A school district in Springfield, Ill., has issued a “pajamas ban” that prevents children from wearing their pajamas when they attend online classes this fall.
The district will have in-person instruction for two days out of the week and online courses for three days. The school says the same dress code that applies to attending school in person will apply to online classes.
“Hats, caps, bandanas, hoods of any type, sweatbands, sunglasses, pajama pants, slippers, or shoes with wheels attached to the bottom shall not be worn,” the district’s school handbook already states — and that applies at home as well, officials said.
Students also are banned from taking classes in bed and must have their computer cameras on and trained at themselves.
Dress codes anywhere — school, office, restaurants — have become passé. But if a kid is learning, what does it matter what he’s wearing?
“In our regular student dress code, it actually states that pajama pants and so forth are not acceptable school apparel,” Jason Wind, the district’s director of school support, told school board members this week, NBC News reported.
“And so this remote learning information that we put in, with the students’ rights and responsibilities that will fall back under that dress code,” he went on.
“They must follow the dress code of the building, and so no pajama pants.”
I can see wanting kids to get out of bed to learn. But the point of dress codes in the past was to enforce a certain conformity on the group.

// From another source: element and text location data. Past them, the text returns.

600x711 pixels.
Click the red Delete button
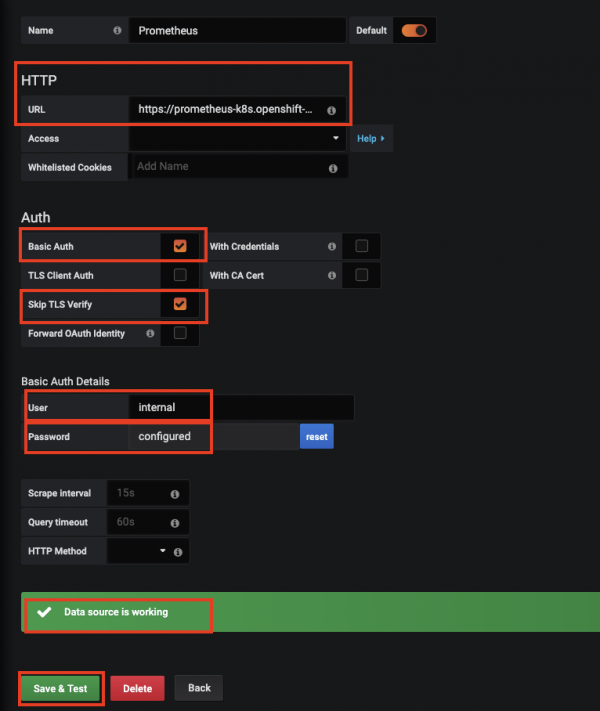[137, 688]
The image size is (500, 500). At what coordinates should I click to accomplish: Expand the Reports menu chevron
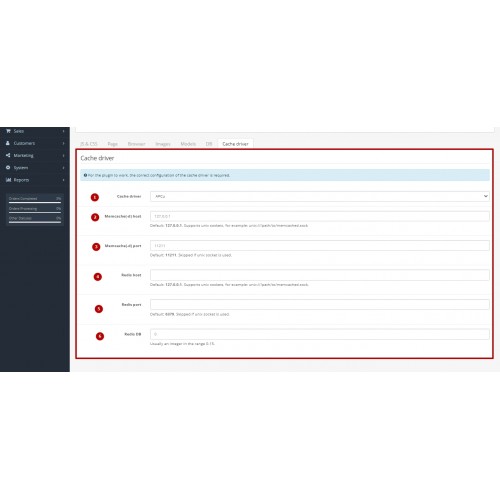click(x=63, y=180)
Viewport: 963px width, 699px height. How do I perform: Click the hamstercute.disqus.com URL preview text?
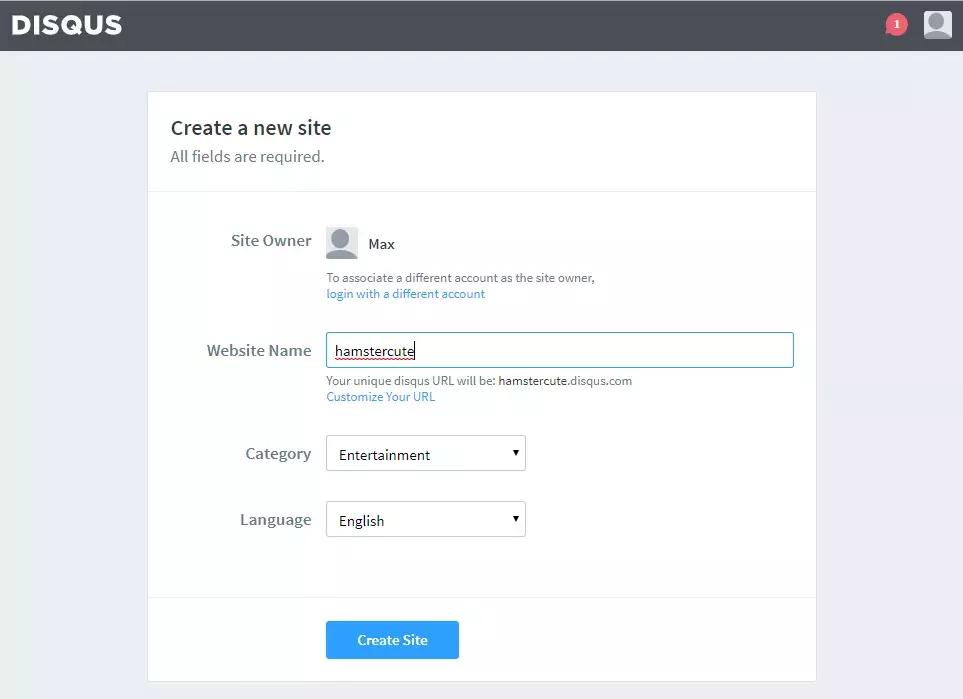pyautogui.click(x=565, y=381)
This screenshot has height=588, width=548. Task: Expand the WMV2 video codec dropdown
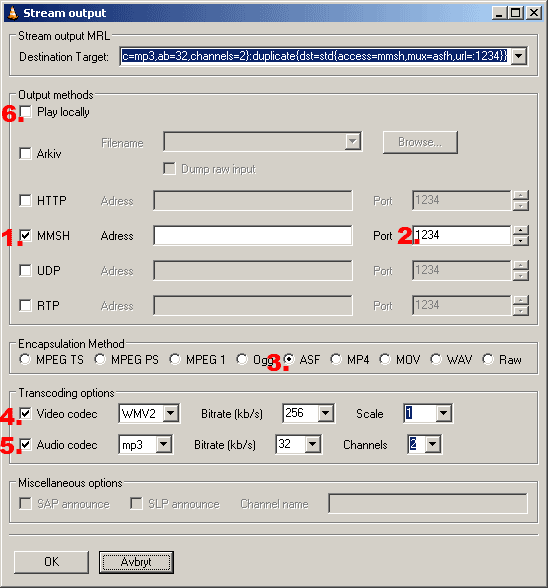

What is there to conform to if you’re sitting at home?
Some district parents were reportedly puzzled by the at-home dress code.
One, John Freml, said the last thing kids needed was another barrier to learning.
“To put more barriers in place, ‘You have to sit at a table, you have to dress a certain way,’ does not make sense,” Freml told NBC News.
There will be no “pajamas police” roaming the virtual classrooms looking for transgressors. Too bad. It might have been entertaining to watch.
“It is understandable that during remote learning our dress code will be flexible. We do not intend to be punitive or to prescribe what students wear at home during remote learning, especially in this period of uncertainty and adjustment for students, families and staff. If there is a specific concern as it relates to dress code, we will address it individually with the student and their family.”
Full disclosure: I’ve been writing in my pajamas for nearly 20 years — ever since I’ve been working online. Of course, my “pajamas” are actually what I wear all day around the house — sweat pants and a T-shirt. But it hasn’t seemed to affect my writing — for better or worse.
But when I worked in an office, I wore a suit and tie and combed my hair every day. I “felt” professional. It felt like I was presenting a professional image to my co-workers and the world.
Did it have any effect on the way I did my job? I doubt it. Clothes may make the man but that goes for dressing down as well.